Food for Thought: Weekly Wrap-Up

According to a study by researchers from the Center for Regenerative Therapies Dresden (CRTD, Dresden, Germany), it is possible to increase the brain’s pool of brain stem cells by overexpressing cdk4 and cyclinD1 via the introduction of programmed viral vectors. Subsequently, the increased stem cell pool leads to the increased production of neuronal cells, reports Die Welt. The study published in the Journal of Experimental Medicine was conducted in the brains of adult mice and may allow researchers to better understand the function of neuronal stem cells and to develop new therapies to combat neurodegenerative diseases.

Brain cell formation is also boosted by certain antidepressant drugs, reports Jessica Hamzelou in New Scientist. The study conducted at King’s College, London found that antidepressants such as sertraline work by acting on glucocorticoide receptors. However, they activate the receptor in a different way than glucocorticoide hormones.

Hayley Crawford in the New Scientist introduces the world’s first  computerized map of the human brain. This novel Human Brain Atlas developed by the Allen Institute for Brain Research in Seattle (Wash.) is an interactive tool scientists can use to search for data, e.g. all known locations in the brain where targets of a certain drug are expressed.

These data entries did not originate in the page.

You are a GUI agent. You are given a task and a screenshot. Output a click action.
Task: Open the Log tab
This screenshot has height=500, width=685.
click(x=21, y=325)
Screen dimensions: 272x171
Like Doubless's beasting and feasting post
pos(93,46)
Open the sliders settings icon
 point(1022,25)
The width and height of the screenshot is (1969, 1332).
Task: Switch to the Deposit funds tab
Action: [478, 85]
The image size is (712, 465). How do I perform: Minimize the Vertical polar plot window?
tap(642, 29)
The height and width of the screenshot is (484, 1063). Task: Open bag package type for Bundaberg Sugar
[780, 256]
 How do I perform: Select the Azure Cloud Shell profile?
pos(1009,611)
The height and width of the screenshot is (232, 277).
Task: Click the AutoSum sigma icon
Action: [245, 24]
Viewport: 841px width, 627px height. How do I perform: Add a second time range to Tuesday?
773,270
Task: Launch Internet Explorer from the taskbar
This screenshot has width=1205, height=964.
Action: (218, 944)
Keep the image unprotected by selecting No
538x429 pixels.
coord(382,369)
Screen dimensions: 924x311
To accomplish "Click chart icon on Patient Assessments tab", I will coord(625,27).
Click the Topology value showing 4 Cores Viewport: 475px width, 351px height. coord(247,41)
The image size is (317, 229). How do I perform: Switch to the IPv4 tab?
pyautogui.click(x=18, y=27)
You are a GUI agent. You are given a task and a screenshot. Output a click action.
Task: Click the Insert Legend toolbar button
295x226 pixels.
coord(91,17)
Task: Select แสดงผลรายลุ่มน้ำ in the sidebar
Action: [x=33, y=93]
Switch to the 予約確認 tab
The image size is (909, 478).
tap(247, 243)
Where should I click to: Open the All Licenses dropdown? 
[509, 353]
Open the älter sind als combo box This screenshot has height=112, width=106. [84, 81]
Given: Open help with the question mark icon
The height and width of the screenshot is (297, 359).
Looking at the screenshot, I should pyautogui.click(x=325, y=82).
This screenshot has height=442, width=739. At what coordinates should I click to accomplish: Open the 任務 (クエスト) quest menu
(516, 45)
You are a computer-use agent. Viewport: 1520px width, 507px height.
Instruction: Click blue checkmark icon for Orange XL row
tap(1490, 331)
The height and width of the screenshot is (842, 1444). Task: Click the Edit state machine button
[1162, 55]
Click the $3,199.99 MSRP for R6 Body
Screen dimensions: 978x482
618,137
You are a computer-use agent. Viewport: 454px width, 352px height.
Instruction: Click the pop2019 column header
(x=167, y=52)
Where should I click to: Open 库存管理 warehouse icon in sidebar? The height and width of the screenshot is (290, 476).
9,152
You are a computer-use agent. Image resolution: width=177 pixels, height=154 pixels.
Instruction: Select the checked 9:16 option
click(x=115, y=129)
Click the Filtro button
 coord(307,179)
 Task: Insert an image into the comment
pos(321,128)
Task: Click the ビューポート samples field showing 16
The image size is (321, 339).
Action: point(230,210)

In Forbes, Parmy Olson reports on Seedcamp, a concept developed in 2007 by Index Ventures partners Saul Klein and Reshma Sohoni. Seedcamps are conferences in which start-ups present their business ideas and have the opportunity to sell a 8-10% equity stake in return for 50,000 Euros and a year-long support program. The conferences are held throughout Europe, but also in India, Singapore and South Africa. The program at present support 38 start-ups and is now expanding to the US.

The Economist reports on Asthmapolis, a US-based company, and its Spiroscout inhaler that comes with a built-in Global Positioning System locator and a wireless link to the internet. Whenever someone uses the inhaler, it broadcasts the location and time to a central computer. Asthmapolis plots and analyses the data, and sends weekly reports to participating patients and their doctors summarizing the observations and making recommendations.  The device allows to identify threats patients are unaware of and helps doctors identify those patients whose asthma is not under proper control.

Roni Caryn Rabin in The New York Times reports on a recent study in more than 800 elderly people. Researchers observed  that older people suffering from mild memory and cognition problems seem to be less likely to develop full-blown Alzheimer’s disease if they receive proper treatment for conditions such as high blood pressure, diabetes and cholesterol.